BRANO SELEZIONATO ▸
------------------------------

I nuovi Centri in Albania. Semplicemente costosi e disumani
Di Oiza Q. Obasuyi
Il Ministero dell’Interno ha pubblicato il bando di gara per la gestione dei Centri che verranno costruiti in Albania, come prevede il discutibile Memorandum stipulato dalla presidente Giorgia Meloni e dal suo omologo Edi Rama. Si tratta di una procedura negoziale che si basa sulla selezione di enti gestori idonei a cui viene chiesto di presentare un’offerta entro il 28 marzo, scadenze molto strette se si pensa che il Governo ha intenzione di aprirli entro il 20 maggio. Numerosi sono i dubbi e le implicazioni riguardanti sia le modalità di questo bando di gara sia le conseguenze per le persone migranti, almeno quelle soccorse in mare da navi militari italiane, che verranno deportate in Albania.
Cosa dice il bando: costi e strutture
Le strutture che il Governo punta a costruire sono tre: uno di prima identificazione e screening sanitario (a Shengjin), uno per accertare l’idoneità alla protezione internazionale e un Centro di Permanenza per il Rimpatrio (entrambi a Gajder). Nel sito di Gajder – in cui nelle strutture per ospitare le persone migranti è prevista una capienza di, rispettivamente, 880 posti e 164 posti – è inoltre prevista la disponibilità di 168 posti per alloggi di servizio, di cui 60 riservati al personale dell’ente gestore; i restanti posti saranno utilizzati dal personale delle altre istituzioni operanti all’interno del Centro.

------------------------------

COMPITI DA SVOLGERE ▸
(1) Rispondi a queste domande sull'articolo sui Centri in Albania:
(a) Entro quale data gli enti gestori devono presentare un'offerta?
(b) In quale località sorgerà la struttura di prima identificazione e screening sanitario?
(c) Quanti dei 168 posti per alloggi di servizio a Gajder sono riservati al personale dell'ente gestore?
(2) Riproduci fedelmente una parte dell'articolo sui Centri in Albania: comincia dalle parole "I nuovi Centri" e fermati dopo "deportate in Albania.".
(3) Prosegui l'articolo sui Centri in Albania partendo dal punto in cui si interrompe.

DATI DI PARTENZA ▸
------------------------------

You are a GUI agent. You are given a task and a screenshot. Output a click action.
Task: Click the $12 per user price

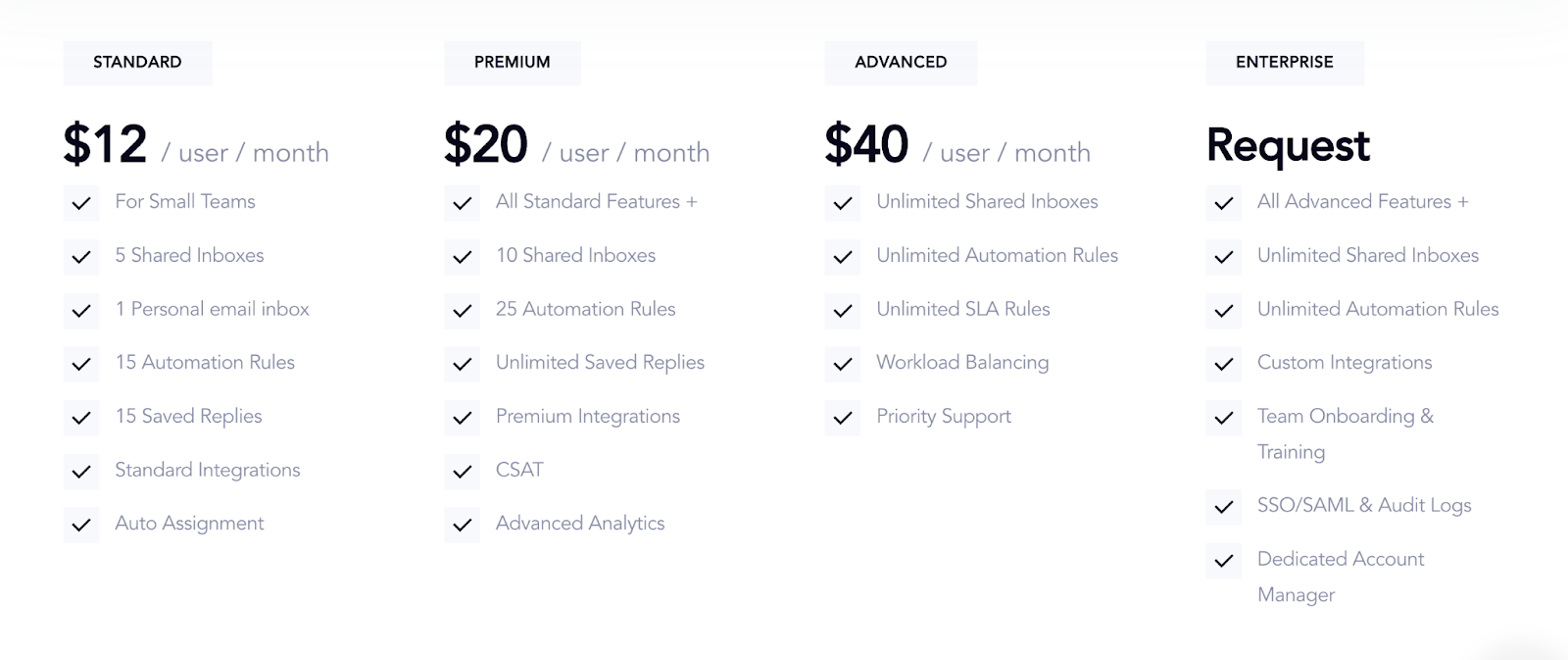click(105, 145)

------------------------------

RISPOSTE AI COMPITI ▸
(1)
(a) Entro il 28 marzo.
(b) A Shengjin.
(c) 60 posti.

(2)
I nuovi Centri in Albania. Semplicemente costosi e disumani
Di Oiza Q. Obasuyi
Il Ministero dell’Interno ha pubblicato il bando di gara per la gestione dei Centri che verranno costruiti in Albania, come prevede il discutibile Memorandum stipulato dalla presidente Giorgia Meloni e dal suo omologo Edi Rama. Si tratta di una procedura negoziale che si basa sulla selezione di enti gestori idonei a cui viene chiesto di presentare un’offerta entro il 28 marzo, scadenze molto strette se si pensa che il Governo ha intenzione di aprirli entro il 20 maggio. Numerosi sono i dubbi e le implicazioni riguardanti sia le modalità di questo bando di gara sia le conseguenze per le persone migranti, almeno quelle soccorse in mare da navi militari italiane, che verranno deportate in Albania.

(3)
Il valore dell’appalto, solo per la gestione dei centri – di cui sarà responsabile un unico operatore economico – è di quasi 34 milioni di euro annui, che, come spiega la giornalista Annalisa Camilli su Internazionale, copriranno solo le spese di vitto e alloggio. E ancora: “secondo il Corriere della Sera, l’intera operazione potrebbe costare 635 milioni di euro, senza entrare mai davvero in funzione perché potrebbe essere bloccata dai ricorsi giudiziari”. Ulteriori spese dovranno coprire anche “i servizi di trasporto (spese di carburante, noleggio o acquisto di mezzi), i costi per l’assistenza sanitaria, le utenze, il wi-fi, la manutenzione ordinaria e straordinaria”, scrivono la giornalista Marika Ikonomu e la dottoranda e avvocata Federica Borlizzi su Domani. E ancora: “non sono poi incluse le spese per la sicurezza delle autorità, italiane e albanesi, che non sono note nemmeno per le strutture italiane, né per la costruzione, affidata al genio militare”.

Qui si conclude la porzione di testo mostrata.